Which method can be seen as a probabilistic extension to k-means clustering, allowing soft assignments of data points?

  • Mean-Shift Clustering
  • Hierarchical Clustering
  • Expectation-Maximization (EM)
  • DBSCAN Clustering
The Expectation-Maximization (EM) method is a probabilistic extension to k-means, allowing soft assignments of data points based on probability distributions.

Which method involves reducing the number of input variables when developing a predictive model?

  • Dimensionality Reduction
  • Feature Expansion
  • Feature Scaling
  • Model Training
Dimensionality reduction is the process of reducing the number of input variables by selecting the most informative ones, combining them, or transforming them into a lower-dimensional space. This helps simplify models and can improve their efficiency and performance.

With the aid of machine learning, wearable devices can predict potential health events by analyzing ________ data.

  • Sensor
  • Biometric
  • Personal
  • Lifestyle
Machine learning applied to wearable devices can predict potential health events by analyzing biometric data. This includes information such as heart rate, blood pressure, and other physiological indicators that provide insights into the wearer's health status.

A medical imaging company is trying to diagnose diseases from X-ray images. Considering the spatial structure and patterns in these images, which type of neural network would be most appropriate?

  • Convolutional Neural Network (CNN)
  • Recurrent Neural Network (RNN)
  • Feedforward Neural Network
  • Radial Basis Function Network
A Convolutional Neural Network (CNN) is designed to capture spatial patterns and structures in images effectively, making it suitable for image analysis, such as X-ray diagnosis.

ICA is often used to separate ________ that have been mixed into a single data source.

  • Signals
  • Components
  • Patterns
  • Features
Independent Component Analysis (ICA) is used to separate mixed components in a data source, making 'Components' the correct answer.

How does the Actor-Critic model differ from traditional Q-learning in reinforcement learning?

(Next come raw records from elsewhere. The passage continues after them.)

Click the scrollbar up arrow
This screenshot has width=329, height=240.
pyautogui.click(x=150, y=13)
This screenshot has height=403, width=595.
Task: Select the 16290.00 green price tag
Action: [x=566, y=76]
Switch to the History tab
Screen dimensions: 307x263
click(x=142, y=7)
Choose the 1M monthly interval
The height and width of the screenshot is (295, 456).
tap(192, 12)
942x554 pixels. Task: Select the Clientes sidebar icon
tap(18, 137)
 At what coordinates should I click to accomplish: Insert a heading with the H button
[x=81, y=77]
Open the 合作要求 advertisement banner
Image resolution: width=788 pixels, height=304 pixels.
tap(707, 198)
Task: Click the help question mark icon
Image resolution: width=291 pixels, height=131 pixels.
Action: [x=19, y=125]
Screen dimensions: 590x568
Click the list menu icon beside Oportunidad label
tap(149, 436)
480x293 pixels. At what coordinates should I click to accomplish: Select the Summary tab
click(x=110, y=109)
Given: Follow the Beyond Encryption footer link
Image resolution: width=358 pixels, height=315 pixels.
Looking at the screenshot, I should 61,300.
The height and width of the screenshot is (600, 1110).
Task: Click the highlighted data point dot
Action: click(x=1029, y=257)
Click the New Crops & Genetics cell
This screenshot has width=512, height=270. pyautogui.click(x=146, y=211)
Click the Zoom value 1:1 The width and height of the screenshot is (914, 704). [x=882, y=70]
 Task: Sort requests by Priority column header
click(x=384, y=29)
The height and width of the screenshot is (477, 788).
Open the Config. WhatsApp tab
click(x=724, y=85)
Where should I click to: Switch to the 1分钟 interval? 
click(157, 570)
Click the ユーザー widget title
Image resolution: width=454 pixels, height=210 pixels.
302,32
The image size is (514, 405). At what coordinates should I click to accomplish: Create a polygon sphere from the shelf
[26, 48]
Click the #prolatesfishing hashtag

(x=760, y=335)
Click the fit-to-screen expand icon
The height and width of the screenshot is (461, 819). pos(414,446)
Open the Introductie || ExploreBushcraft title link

  • In Actor-Critic, the Actor and Critic are separate entities.
  • Q-learning uses value iteration, while Actor-Critic uses policy iteration.
  • Actor-Critic relies on neural networks, while Q-learning uses decision trees.
  • In Q-learning, the Critic updates the policy.
The Actor-Critic model is different from traditional Q-learning as it separates the task of policy learning (Actor) from value estimation (Critic), whereas in Q-learning, these functions are often combined. This separation allows for more flexibility and efficiency in learning policies in complex environments.

Why is ethics important in machine learning applications?

  • To ensure fairness and avoid bias
  • To improve model accuracy
  • To speed up model training
  • To reduce computational cost
Ethics in machine learning is vital to ensure fairness and avoid bias, preventing discrimination against certain groups or individuals in model predictions. It's a fundamental concern in the field of AI and ML.

A bank wants to use transaction details to determine the likelihood that a transaction is fraudulent. The outcome is either "fraudulent" or "not fraudulent." Which regression method would be ideal for this purpose?

  • Decision Tree Regression
  • Linear Regression
  • Logistic Regression
  • Polynomial Regression
Logistic Regression is the ideal choice for binary classification tasks, like fraud detection (fraudulent or not fraudulent). It models the probability of an event occurring, making it the right tool for this scenario.

How does the Random Forest algorithm handle the issue of overfitting seen in individual decision trees?

  • By aggregating predictions from multiple trees
  • By increasing the tree depth
  • By reducing the number of features
  • By using a smaller number of trees
Random Forest handles overfitting by aggregating predictions from multiple decision trees. This ensemble method combines the results from different trees, reducing the impact of individual overfitting.

In the context of transfer learning, what is the main advantage of using pre-trained models on large datasets like ImageNet?

  • Feature Extraction
  • Faster Training
  • Reduced Generalization
  • Lower Computational Cost
The main advantage of using pre-trained models on large datasets is "Feature Extraction." Pre-trained models have learned useful features, which can be transferred to new tasks, saving time and data.